8.1. Pouch strictures:
Pouch inlet and outlet strictures are treated with EBD or ES. EBD has high technical (98%) and clinical (95%) success with low complication rates. ES may have higher bleedingrisk, while EBD has a small risk of perforation. Long-term success is good, especially in fibrotic strictures. Surgery (stricturoplasty or pouch excision) is considered for refractory or long (>5 cm) strictures.15
8.2. Pouch leaks:
Leaks without abscess formation, especially at the tip of the J-pouch, and chronic in nature, can be closed with over-the-scope clips (OTSCs), though half may need repeat therapy or surgery. Endoscopic vacuum therapy (EVT) is effective for anastomotic leaks, with faster healing and reduced need for surgery compared to conventional treatment.31
8.3. Pouch fistula:
Endoscopic fistulotomy works well for short, simple fistulas like pouch-to-pouch or perianal types, with ~90% success. Clipping may help in select cases. Compared to redo-surgery, endoscopic management shows better healing and fewer complications.32
8.4. Pouch sinus:
Endoscopic sinusotomy is effective for small anastomotic sinuses, with lower morbidity than surgery. EVT helps prevent chronic sinus formation. For large, deep, or symptomatic sinuses, surgery may still be needed. Healing is influenced by factors like disease type, body mass index, and timing between sessions.33
8.5. Pouch neoplasia
Dysplasia and cancers can develop post-IPAA. Risk factors include PSC, chronic pouchitis, prior dysplasia, and type C mucosa. High-risk patients need annual pouchoscopy; low risk every 3 years. Visible low-grade dysplasia (LGD) can be endoscopically resected (EMR/ESD), followed by close surveillance. Multifocal, flat, or high-grade dysplasia may require surgery.34
Capsule retention in IBD can be managed using double-balloon enteroscopy (DBE) or motorized spiral enteroscopy, often with balloon dilation of small bowel strictures. DBE shows high success rates (80–92%) for capsule retrieval.35
Focal bleeding from visible vessels in UC or CD can be effectively managed using hemoclips during endoscopy.36
Managing IBD complications via endoscopy is complex due to inflammation, fibrosis, altered anatomy, and immunosuppression. IIBD offers a minimally invasive alternative that can delay or prevent surgery, manage post-op issues, and serve as a bridge between medical and surgical therapy. The field is expanding and demands multidimensional skillsets (Figure 6). With proper training and multidisciplinary support, IIBD can be pivotal in modern IBD management. Robust long-term trials are needed to define its place in treatment algorithms.

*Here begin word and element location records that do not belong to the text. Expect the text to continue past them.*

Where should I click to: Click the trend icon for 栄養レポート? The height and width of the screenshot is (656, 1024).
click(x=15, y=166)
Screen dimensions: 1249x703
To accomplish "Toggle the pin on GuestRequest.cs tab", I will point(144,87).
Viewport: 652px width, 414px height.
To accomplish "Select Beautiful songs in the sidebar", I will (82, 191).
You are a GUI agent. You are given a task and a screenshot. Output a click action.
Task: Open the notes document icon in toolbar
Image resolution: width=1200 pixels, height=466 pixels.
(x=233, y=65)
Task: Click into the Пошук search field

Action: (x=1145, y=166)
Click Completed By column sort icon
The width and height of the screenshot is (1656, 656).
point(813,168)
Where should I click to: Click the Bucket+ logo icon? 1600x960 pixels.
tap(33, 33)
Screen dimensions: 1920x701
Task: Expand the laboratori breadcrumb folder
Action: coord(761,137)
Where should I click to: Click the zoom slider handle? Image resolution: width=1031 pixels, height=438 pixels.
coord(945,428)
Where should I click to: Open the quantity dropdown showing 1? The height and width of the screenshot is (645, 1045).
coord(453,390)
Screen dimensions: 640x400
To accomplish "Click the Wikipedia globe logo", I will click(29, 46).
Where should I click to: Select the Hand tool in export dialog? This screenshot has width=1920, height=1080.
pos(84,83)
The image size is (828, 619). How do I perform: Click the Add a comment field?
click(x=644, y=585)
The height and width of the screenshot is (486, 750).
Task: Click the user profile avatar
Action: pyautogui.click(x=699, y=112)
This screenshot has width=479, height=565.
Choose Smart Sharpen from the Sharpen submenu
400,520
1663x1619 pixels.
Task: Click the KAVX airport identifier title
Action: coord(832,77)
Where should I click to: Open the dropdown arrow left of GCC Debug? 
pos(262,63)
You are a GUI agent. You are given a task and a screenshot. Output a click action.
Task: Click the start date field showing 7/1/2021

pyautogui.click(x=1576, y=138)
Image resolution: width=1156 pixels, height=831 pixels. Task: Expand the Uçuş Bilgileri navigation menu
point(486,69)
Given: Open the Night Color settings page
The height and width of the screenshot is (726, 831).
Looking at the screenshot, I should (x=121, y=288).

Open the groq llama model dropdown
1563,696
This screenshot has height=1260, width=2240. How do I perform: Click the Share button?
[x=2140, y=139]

Figure 6. The multi-dimensional skill set of an interventional IBD endoscopist: major skills, minor skills and additional skills. OTSC: over the scope clip, EMR: Endoscopic mucosal resection, EFTR: endoscopic full thickness resection, EUS: Endoscopic ultrasound, ERCP: endoscopic retrograde cholangiopancreatography, PSC: primary sclerosing cholangitis, NBI: narrow band imaging, CLE: confocal laser endomicroscopy, TPUS: transperineal ultrasound.